╭─ Information provided
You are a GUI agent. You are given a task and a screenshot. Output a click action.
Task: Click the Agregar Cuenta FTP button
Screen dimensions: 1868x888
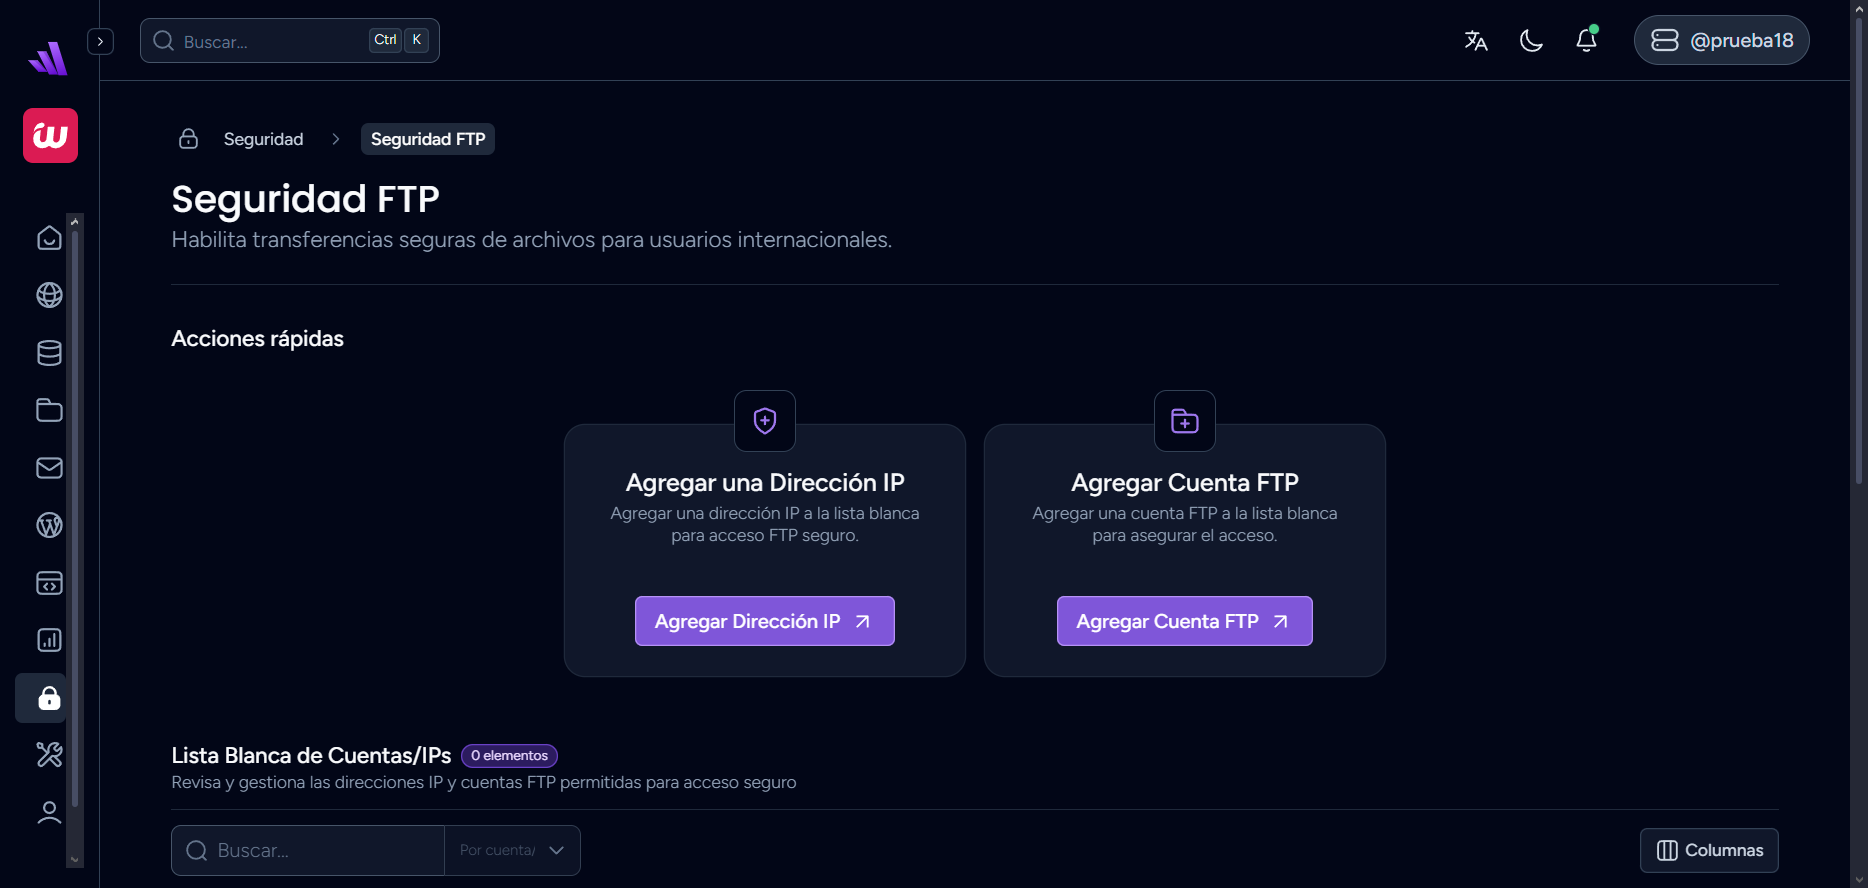click(x=1184, y=621)
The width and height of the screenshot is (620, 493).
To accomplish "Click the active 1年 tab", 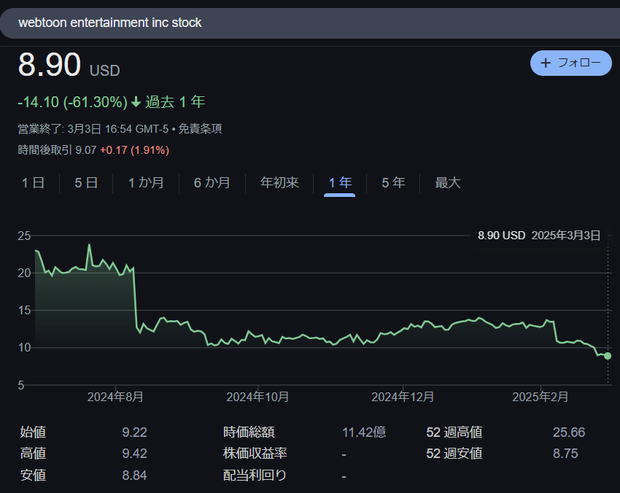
╰─
(Given request)
Copy out every line of the entries above word for word, without the pictures.

(Answer)
You are a GUI agent. You are given a task and a screenshot. Output a click action.
Task: Click the Agregar Cuenta FTP button
Screen dimensions: 1868x888
click(x=1184, y=621)
The width and height of the screenshot is (620, 493).
To accomplish "Click the active 1年 tab", 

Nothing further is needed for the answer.